On January 4, 2021, CDP filed an amicus curiae brief on behalf of a host of law professors concerned about curtailments on the right to protest. The case concerned Rev. George Taylor, a member of Veterans for Peace, who on September 29, 2016, blocked railroad tracks to prevent trains carrying coal and oil to traverse Spokane, Washington. CDP urged the court to allow the climate necessity defense to be heard in this case, citing it and civil disobedience’s importance generally as functional safety valves for a system already under strain due to climate inaction by the political system. On July 15, 2021, the Washington Supreme Court did allow it, in a 7-0 vote, marking the first time the highest court in a state has recognized the climate necessity defense.
“Judges and members of the legal establishment are finally recognizing the severity of the crisis, and understanding how law can be applied to climate change and civil disobedience,” said Hamilton. “It’s not primarily better lawyers or arguments, but more understanding that normal avenues of political change aren’t working.”
Even with the steady drum roll of victories, Marquardt has concerns about the limits of the legal system which doesn’t typically like to wade into the terrain of issues that are usually decided by the political system.
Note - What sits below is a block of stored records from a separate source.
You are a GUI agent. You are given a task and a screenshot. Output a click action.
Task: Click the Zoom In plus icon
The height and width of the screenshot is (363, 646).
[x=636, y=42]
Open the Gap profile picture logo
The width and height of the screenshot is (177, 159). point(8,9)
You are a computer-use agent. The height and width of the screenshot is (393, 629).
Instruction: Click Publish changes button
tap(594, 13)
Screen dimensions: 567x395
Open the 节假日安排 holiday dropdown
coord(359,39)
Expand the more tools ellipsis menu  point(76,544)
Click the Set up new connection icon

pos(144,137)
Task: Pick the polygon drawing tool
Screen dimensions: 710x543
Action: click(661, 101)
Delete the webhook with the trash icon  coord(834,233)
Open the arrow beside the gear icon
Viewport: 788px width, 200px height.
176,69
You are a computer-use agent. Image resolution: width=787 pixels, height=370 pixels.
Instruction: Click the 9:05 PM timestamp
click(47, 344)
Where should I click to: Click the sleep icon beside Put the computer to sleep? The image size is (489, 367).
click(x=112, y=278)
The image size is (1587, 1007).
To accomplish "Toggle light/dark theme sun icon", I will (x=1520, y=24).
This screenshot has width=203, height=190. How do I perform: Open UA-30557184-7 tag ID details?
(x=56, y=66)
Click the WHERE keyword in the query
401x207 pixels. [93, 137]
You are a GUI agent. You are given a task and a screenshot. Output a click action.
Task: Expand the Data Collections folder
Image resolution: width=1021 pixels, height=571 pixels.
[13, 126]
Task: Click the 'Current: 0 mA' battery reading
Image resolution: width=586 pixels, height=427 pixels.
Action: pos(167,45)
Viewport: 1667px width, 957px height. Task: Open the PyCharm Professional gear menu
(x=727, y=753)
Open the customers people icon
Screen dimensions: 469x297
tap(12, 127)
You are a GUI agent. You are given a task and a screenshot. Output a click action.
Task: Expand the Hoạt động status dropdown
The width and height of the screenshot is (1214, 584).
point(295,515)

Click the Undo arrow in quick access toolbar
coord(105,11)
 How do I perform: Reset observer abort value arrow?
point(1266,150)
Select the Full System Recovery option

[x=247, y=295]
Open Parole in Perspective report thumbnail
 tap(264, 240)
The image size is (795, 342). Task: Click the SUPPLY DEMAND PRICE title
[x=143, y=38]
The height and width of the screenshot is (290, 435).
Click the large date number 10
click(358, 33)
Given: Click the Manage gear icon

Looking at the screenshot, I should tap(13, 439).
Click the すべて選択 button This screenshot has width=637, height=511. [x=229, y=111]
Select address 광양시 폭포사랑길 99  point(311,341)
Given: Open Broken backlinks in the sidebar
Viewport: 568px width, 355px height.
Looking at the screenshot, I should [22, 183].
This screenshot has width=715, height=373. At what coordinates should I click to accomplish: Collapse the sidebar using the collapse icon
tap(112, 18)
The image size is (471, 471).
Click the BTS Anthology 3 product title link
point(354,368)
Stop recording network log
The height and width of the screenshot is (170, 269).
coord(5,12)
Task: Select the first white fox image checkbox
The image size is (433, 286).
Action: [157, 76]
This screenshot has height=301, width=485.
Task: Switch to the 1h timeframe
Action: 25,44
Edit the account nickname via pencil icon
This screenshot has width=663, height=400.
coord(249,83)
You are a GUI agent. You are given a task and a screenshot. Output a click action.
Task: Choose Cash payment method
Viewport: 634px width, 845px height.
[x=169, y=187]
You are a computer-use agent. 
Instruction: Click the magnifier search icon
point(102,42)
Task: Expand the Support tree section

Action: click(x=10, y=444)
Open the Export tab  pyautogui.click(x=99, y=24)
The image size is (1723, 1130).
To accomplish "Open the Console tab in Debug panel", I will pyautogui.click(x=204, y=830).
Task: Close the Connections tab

He’s concerned about the widening gap between states that are expanding protections for protesters, like Washington, and the many states aggressively restricting them. Marquardt says he’s worried about the continued efficacy of the jury system. His personal nadir was listening to the jury pool being interviewed at a voir dire (jury selection) hearing in North Dakota for a valve turner trial. Potential juror after juror said they would not be able to apply the law in an unbiased way. Juries are bastions of democracy, and one of the few last remaining vital democratic forums, he says. In working with expert political scientists drawing on empirical data, he’s learned that voting, attending civic meetings and speaking with your political representatives are all less and less effective “unless you’re a wealthy person or one with a business interest and can just hire lobbyists to make your voice heard.” Some of the rhetoric the prosecutors articulated at the valve turner trial was disturbing, he says.
“They’d use words like jihadists,” Marquardt says, “so there was this racial element as well, and a deliberate strategy to equate protesters to terrorists. How cynical is it for people to use the 9/11 attacks to advance their agendas?”
Just over the border, Canada has already adopted an anti-terrorism frame for their prosecutions of pipeline activists, passing applicable provisions in 2015 to The Protection of Canada From Terrorists Act. The decision in Reznicek’s appeal, when it comes, is eagerly anticipated as a crucial test as to whether Water and Land Protectors in the U.S. will be successfully branded as eco-terrorists, and punished as such. But it is also something else, Quigley says.
“Jessica Reznicek’s case is one of the highest profile examples of a courageous person putting herself at risk in order to try to literally save human life on earth. Not many people risk their freedom for climate justice.”
Note: A previous version of this article incorrectly stated that Boston College announced plans to divest from fossil fuels. It has been corrected to Boston University.